The SPR test enables the real-time interaction of Aβ and nAbs. Surprisingly, nAbs-PrP exhibited slightly higher RU and KD values than nAbs-Aβ (Fig 1C). However, all nAbs interacted strongly with Aβ1–42 and were considerably more specific than IVIg, as shown in the kinetic parameters (Table 1A). The association and dissociation of the different nAbs to/from Aβ were nearly concordant to each other and reflect a similar binding affinity. The noise during association and dissociation measurement was quite low, which supports a precise interaction.

Using functional assays, fibrillation of Aβ using ThT was significantly inhibited by nAbs-Aβ with a power of 26% (p = 0.03) and nAbs-α-Syn with a power of 24% (p = 0.03) in comparison to IVIg (Fig 1D). Therefore, nAbs-/IVIg-samples were normalized to the untreated sample as reference control. In contrast, fibrillation of Aβ was not significantly prevented by nAbs-PrP treatment (p = 0.38).

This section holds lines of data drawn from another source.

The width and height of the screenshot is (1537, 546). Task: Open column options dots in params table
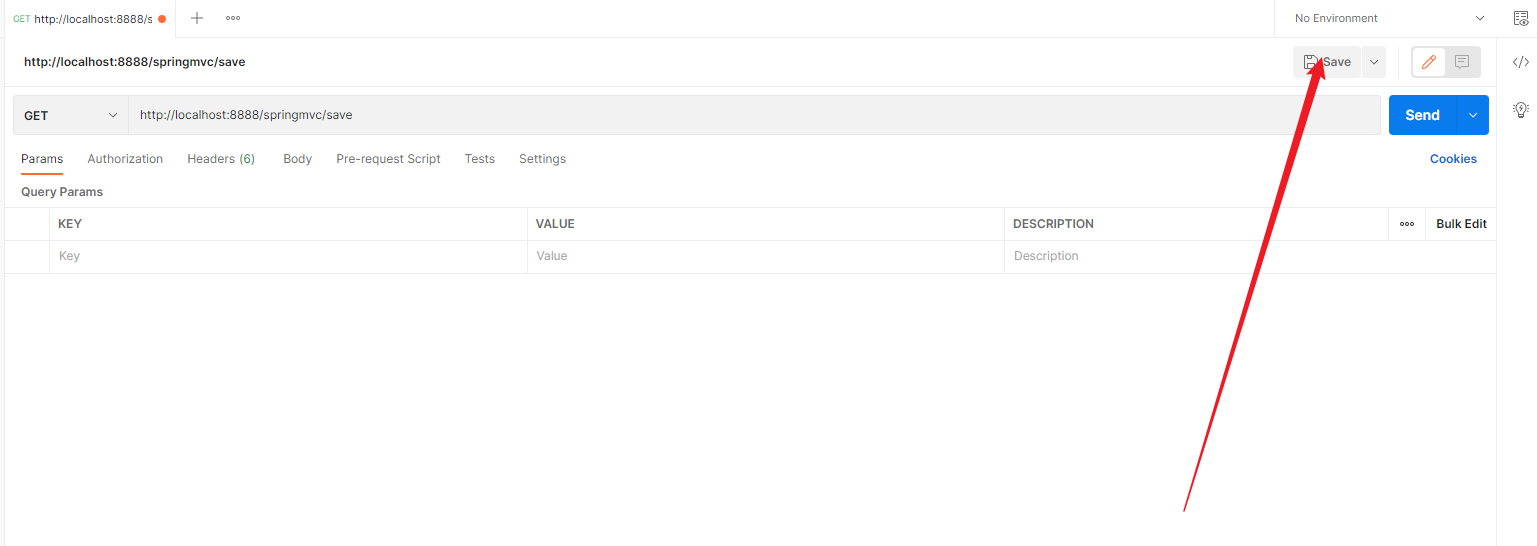tap(1407, 224)
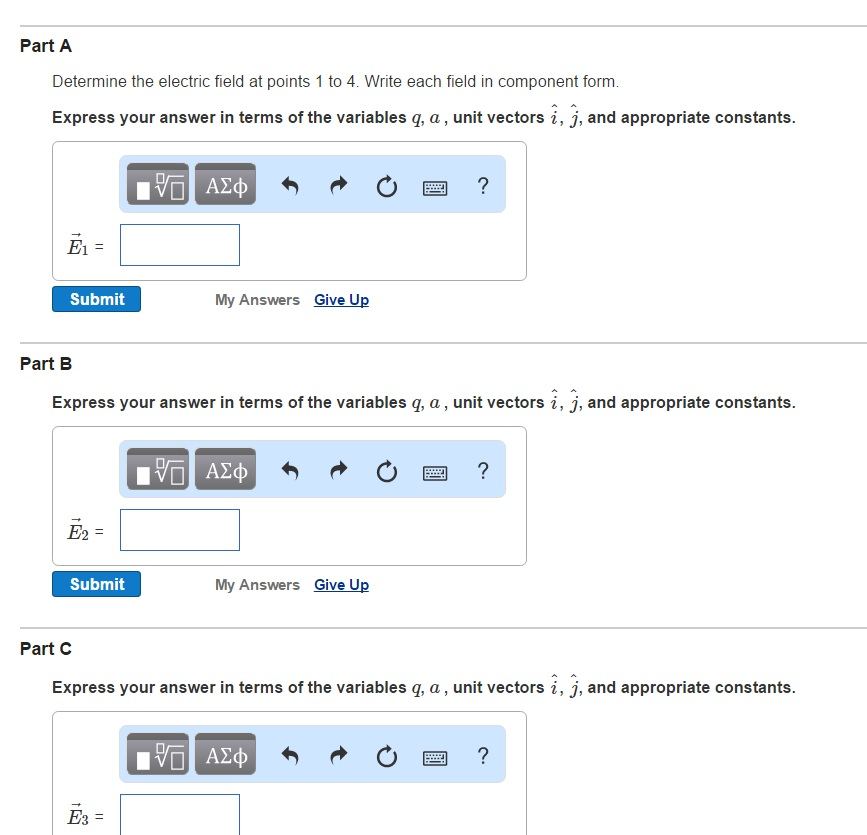Submit the answer for Part A

[x=96, y=299]
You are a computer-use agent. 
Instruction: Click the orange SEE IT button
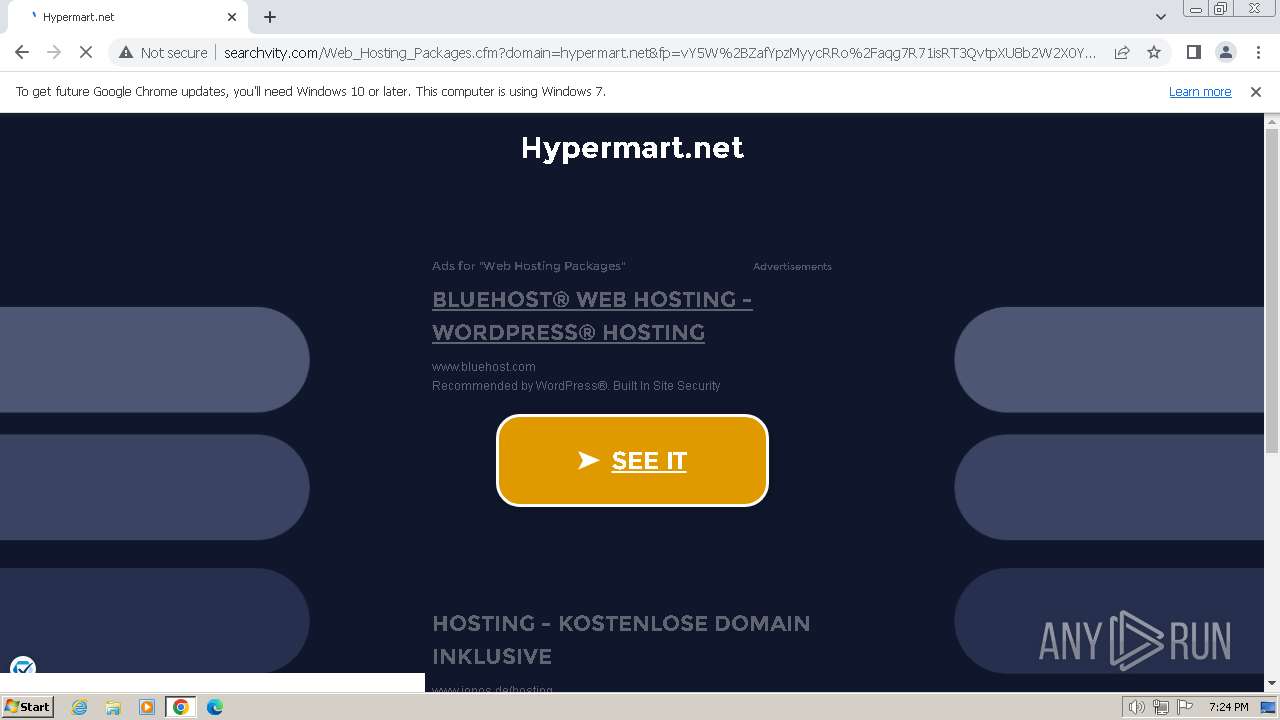click(x=632, y=460)
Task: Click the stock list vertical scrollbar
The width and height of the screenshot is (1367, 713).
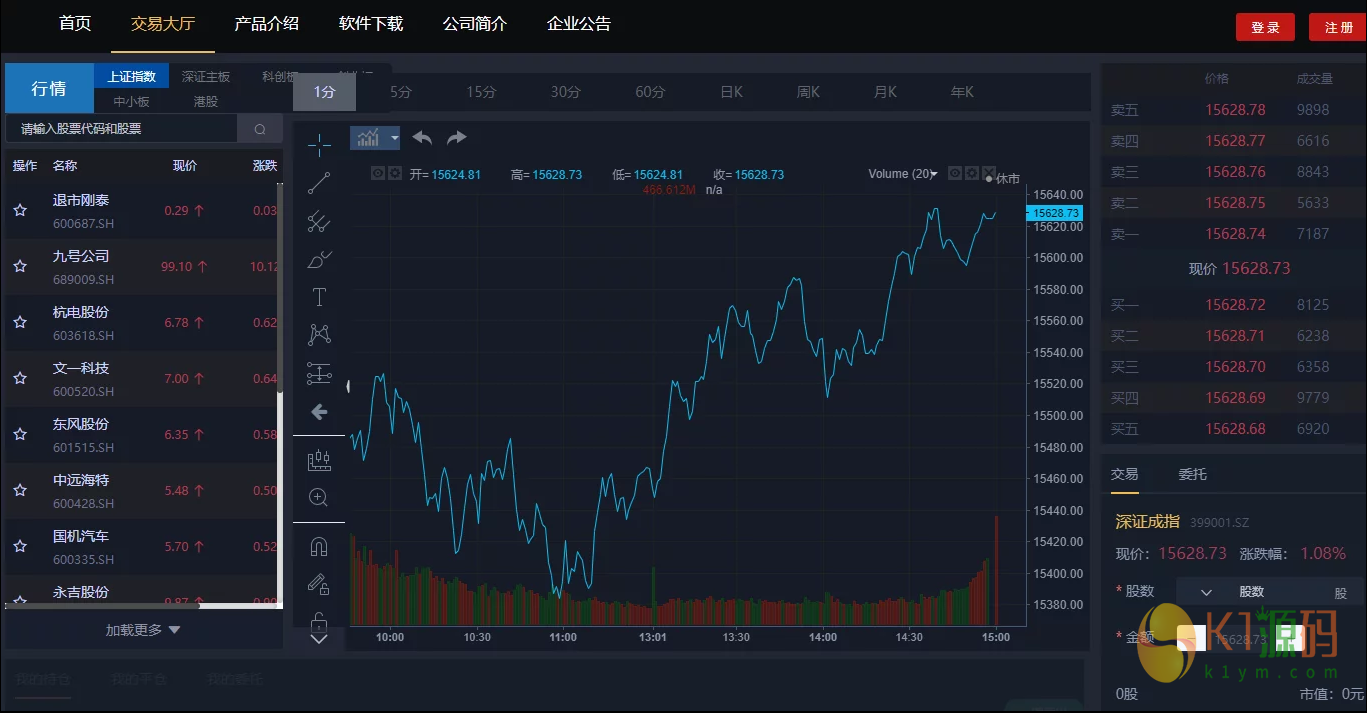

Microglial uptake of Aβ was tested using BV-2 cell cultures: Peptide uptake was increased by nAbs-Aβ (p = 0.05), nAbs-PrP (p = 0.04) and nAbs-α-Syn (p = 0.05)(Fig 1E), whereas IVIg treatment as the reference control revealed only slight effects. Compared to untreated Aβ-FITC, all nAbs could enhance the uptake with a factor between 1.9 (nAbs-PrP) and 2.2 (nAbs-Aβ and nAbs-α-Syn).

Differential binding and function of prion peptide fragment following exposure to nAbs-Aβ, nAbs-PrP and nAbs-α-Syn

By Dot blot (Fig 2A) and by ELISA experiments (Fig 2B), all nAbs displayed binding to aggregated PrP fragment. nAbs-Aβ and nAbs-PrP showed higher avidity compared to nAbs-α-Syn. IVIg binding was nearly undetectable. Nevertheless, the control staining in Dot Blot showed an unspecific binding signal by using the secondary antibody alone. However, the intensity of this binding was nearly the same to nAbs-α-Syn, which make the interpretation of the Dot Blot assay alone difficult. In further ELISA experiments, a significant effect was observed in nAbs-Aβ (p = 0.0001), nAbs-PrP (p = 0.00006) and nAbs-α-Syn (p = 0.01) experiments compared to IVIg. Surprisingly, SPR analysis revealed no detectable binding of aggregated PrP fragment and nAbs, indicating that the nAbs-corresponding PrP epitope might be sensitive to the immobilization process. Interaction studies with monoclonal 3F4 antibody show a clear binding signal, indicating that the PrP fragment was coated successfully and at least the 3F4 epitope was available (see supporting information S1 Fig).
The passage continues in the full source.